Hyloxalus alessandroi
- Conservation status: Endangered (IUCN 3.1)

Scientific classification
- Kingdom: Animalia
- Phylum: Chordata
- Class: Amphibia
- Order: Anura
- Family: Dendrobatidae
- Genus: Hyloxalus
- Species: H. alessandroi
- Binomial name: Hyloxalus alessandroi (Grant & Rodríguez, 2001)
- Synonyms: Colostethus alessandroi Grant and Rodriguez, 2001; Allobates alessandroi (Grant and Rodriguez, 2001);

= Hyloxalus alessandroi =

- Authority: (Grant & Rodríguez, 2001)
- Conservation status: EN
- Synonyms: Colostethus alessandroi Grant and Rodriguez, 2001, Allobates alessandroi (Grant and Rodriguez, 2001)

Species of frog

Hyloxalus alessandroi is a species of frog in the family Dendrobatidae. It is endemic to Peru where it is known from the Cusco and Puno Regions.

==Habitat==

This frog has been observed in two separate locations, about 100 km apart: San Pedro, Kosñipata in Cusco and San Gaban in Puno. This diurnal animal has been observed near riparian habitats in primary cloud forests. It has been observed between 820 and 1480 meters above sea level.

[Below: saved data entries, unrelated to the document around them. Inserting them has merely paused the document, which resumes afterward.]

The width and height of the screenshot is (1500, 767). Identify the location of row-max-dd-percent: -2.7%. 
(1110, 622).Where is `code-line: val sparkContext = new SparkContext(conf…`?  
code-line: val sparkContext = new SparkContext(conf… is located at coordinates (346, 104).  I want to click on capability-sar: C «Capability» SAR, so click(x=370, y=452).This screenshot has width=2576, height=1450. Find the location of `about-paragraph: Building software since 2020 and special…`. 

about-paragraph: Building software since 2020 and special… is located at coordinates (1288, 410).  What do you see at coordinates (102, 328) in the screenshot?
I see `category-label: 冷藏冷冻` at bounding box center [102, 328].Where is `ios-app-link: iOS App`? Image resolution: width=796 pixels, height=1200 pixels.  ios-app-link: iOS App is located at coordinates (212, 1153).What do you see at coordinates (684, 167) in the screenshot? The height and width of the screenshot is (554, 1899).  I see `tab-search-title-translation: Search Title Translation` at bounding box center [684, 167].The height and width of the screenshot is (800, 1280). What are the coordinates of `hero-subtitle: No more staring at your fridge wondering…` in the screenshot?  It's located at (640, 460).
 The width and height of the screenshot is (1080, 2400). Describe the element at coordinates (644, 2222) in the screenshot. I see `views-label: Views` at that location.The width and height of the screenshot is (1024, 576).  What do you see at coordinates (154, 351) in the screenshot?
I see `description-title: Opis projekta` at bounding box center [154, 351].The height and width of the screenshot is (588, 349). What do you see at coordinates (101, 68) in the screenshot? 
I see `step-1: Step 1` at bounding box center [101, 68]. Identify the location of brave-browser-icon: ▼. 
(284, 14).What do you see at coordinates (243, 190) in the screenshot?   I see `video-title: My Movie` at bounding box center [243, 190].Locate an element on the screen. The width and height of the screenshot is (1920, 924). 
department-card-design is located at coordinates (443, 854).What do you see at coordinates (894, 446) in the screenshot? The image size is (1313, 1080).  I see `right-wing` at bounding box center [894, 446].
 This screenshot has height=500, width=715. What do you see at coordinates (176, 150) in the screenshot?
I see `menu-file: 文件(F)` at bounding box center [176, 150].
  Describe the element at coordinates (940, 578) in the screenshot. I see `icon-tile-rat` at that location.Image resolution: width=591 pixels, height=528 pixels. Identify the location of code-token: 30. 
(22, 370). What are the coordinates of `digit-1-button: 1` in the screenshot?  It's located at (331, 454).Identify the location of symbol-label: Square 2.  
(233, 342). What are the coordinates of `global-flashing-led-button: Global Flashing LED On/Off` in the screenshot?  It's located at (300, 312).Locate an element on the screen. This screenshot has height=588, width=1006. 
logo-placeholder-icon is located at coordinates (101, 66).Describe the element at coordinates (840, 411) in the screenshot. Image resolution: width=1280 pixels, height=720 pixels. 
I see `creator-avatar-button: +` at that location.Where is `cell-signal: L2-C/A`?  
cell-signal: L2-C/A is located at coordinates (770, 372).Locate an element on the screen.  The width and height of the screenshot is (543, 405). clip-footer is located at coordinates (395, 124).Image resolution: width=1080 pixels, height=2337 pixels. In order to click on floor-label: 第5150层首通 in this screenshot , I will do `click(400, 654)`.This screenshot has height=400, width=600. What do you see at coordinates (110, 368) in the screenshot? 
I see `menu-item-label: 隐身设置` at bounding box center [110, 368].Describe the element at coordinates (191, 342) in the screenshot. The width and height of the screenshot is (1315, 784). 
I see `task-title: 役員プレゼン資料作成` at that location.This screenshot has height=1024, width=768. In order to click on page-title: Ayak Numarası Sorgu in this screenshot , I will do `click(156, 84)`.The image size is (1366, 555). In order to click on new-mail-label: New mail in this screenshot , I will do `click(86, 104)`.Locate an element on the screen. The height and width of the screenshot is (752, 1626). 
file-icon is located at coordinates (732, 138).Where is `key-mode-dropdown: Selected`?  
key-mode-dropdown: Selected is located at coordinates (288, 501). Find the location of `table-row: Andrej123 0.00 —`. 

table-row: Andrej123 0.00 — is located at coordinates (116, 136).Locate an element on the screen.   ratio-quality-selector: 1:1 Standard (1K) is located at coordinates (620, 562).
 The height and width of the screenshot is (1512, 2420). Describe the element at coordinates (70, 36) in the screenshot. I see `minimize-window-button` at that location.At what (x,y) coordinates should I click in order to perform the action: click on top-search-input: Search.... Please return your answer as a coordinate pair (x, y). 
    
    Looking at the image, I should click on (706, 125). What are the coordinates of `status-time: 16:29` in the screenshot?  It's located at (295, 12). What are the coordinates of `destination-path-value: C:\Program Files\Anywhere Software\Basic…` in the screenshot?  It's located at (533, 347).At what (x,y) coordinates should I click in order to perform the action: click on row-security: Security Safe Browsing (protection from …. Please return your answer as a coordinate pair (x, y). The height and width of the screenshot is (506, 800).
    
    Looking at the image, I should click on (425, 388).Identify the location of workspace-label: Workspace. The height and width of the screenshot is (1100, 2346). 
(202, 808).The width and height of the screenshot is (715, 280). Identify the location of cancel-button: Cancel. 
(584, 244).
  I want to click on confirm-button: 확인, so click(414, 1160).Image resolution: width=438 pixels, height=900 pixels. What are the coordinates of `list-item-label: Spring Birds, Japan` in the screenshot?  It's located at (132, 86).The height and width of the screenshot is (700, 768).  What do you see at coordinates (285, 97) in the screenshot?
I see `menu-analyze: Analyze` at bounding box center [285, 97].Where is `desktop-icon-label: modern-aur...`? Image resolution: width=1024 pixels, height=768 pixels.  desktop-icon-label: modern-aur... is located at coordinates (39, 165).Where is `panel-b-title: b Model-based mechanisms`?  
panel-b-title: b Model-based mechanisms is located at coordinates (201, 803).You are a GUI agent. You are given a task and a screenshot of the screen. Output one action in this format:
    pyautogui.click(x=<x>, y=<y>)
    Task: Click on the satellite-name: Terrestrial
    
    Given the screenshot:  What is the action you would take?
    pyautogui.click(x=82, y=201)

The frog's range includes one protected area: Manu National Park.

==Reproduction==

Scientists infer that this frog lays eggs on the ground and that the adults carry the hatched tadpoles to water. Scientists have observed the male frogs calling from streams, mossy rocks, or fallen vegetation and from hiding places near such areas.

==Threats==

The IUCN classifies this frog as endangered. They name the fungal disease chytridiomycosis as the principal threat. Scientists last saw the frog in it Manu Park habitat in 1999. No recent surveys have been conducted in San Gaban, where the principal threats are habitat loss in favor of agriculture, particularly coffee.